TASK TO COMPLETE => From the listing below, set down exactly the lines between the one holding "Task: Click the Serial Number field" and the one holding "Expand the メッキ見積計算", inclusive. No other line is wanted.

EXERCISE INPUT =>
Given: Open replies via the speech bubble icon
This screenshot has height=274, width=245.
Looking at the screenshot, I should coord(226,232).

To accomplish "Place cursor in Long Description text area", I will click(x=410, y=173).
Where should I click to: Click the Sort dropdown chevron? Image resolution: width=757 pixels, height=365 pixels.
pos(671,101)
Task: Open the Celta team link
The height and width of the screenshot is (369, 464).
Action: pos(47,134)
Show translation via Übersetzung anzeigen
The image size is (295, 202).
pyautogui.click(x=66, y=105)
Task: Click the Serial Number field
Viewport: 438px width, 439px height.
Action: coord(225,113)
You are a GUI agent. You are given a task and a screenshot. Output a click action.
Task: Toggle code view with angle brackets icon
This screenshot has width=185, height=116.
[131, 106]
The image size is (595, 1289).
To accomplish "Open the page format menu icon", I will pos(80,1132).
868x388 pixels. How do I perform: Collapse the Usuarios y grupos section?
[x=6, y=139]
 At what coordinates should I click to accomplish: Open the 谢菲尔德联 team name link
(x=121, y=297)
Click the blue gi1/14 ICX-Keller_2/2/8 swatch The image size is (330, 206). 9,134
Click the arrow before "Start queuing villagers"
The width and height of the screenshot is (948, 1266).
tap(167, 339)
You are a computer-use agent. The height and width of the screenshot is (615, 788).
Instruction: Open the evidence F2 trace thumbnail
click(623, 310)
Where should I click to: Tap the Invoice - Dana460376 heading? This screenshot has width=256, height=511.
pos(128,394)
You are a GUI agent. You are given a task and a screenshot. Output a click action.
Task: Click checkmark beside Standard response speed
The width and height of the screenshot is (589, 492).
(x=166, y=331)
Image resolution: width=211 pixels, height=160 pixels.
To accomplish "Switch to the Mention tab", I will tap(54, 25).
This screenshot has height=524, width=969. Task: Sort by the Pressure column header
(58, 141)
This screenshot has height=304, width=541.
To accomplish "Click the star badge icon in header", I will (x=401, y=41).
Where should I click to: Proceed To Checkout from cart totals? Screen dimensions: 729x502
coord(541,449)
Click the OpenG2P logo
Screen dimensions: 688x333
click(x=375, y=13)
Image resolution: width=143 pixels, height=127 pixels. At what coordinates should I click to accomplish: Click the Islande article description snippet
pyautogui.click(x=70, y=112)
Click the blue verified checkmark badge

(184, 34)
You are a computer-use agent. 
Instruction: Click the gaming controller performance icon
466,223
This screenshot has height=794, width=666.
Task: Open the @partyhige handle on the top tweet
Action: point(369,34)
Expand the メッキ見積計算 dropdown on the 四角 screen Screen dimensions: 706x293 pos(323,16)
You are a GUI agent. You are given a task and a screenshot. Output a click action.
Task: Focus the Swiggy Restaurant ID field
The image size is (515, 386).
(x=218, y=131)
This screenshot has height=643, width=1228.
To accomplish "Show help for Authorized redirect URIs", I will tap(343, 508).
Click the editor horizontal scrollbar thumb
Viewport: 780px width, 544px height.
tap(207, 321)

SOLUTION TO THE PROBLEM =>
Task: Click the Serial Number field
Viewport: 438px width, 439px height.
Action: coord(225,113)
You are a GUI agent. You are given a task and a screenshot. Output a click action.
Task: Toggle code view with angle brackets icon
This screenshot has width=185, height=116.
[131, 106]
The image size is (595, 1289).
To accomplish "Open the page format menu icon", I will pos(80,1132).
868x388 pixels. How do I perform: Collapse the Usuarios y grupos section?
[x=6, y=139]
 At what coordinates should I click to accomplish: Open the 谢菲尔德联 team name link
(x=121, y=297)
Click the blue gi1/14 ICX-Keller_2/2/8 swatch The image size is (330, 206). 9,134
Click the arrow before "Start queuing villagers"
The width and height of the screenshot is (948, 1266).
tap(167, 339)
You are a computer-use agent. The height and width of the screenshot is (615, 788).
Instruction: Open the evidence F2 trace thumbnail
click(623, 310)
Where should I click to: Tap the Invoice - Dana460376 heading? This screenshot has width=256, height=511.
pos(128,394)
You are a GUI agent. You are given a task and a screenshot. Output a click action.
Task: Click checkmark beside Standard response speed
The width and height of the screenshot is (589, 492).
(x=166, y=331)
Image resolution: width=211 pixels, height=160 pixels.
To accomplish "Switch to the Mention tab", I will tap(54, 25).
This screenshot has height=524, width=969. Task: Sort by the Pressure column header
(58, 141)
This screenshot has height=304, width=541.
To accomplish "Click the star badge icon in header", I will (x=401, y=41).
Where should I click to: Proceed To Checkout from cart totals? Screen dimensions: 729x502
coord(541,449)
Click the OpenG2P logo
Screen dimensions: 688x333
click(x=375, y=13)
Image resolution: width=143 pixels, height=127 pixels. At what coordinates should I click to accomplish: Click the Islande article description snippet
pyautogui.click(x=70, y=112)
Click the blue verified checkmark badge

(184, 34)
You are a computer-use agent. 
Instruction: Click the gaming controller performance icon
466,223
This screenshot has height=794, width=666.
Task: Open the @partyhige handle on the top tweet
Action: point(369,34)
Expand the メッキ見積計算 dropdown on the 四角 screen Screen dimensions: 706x293 pos(323,16)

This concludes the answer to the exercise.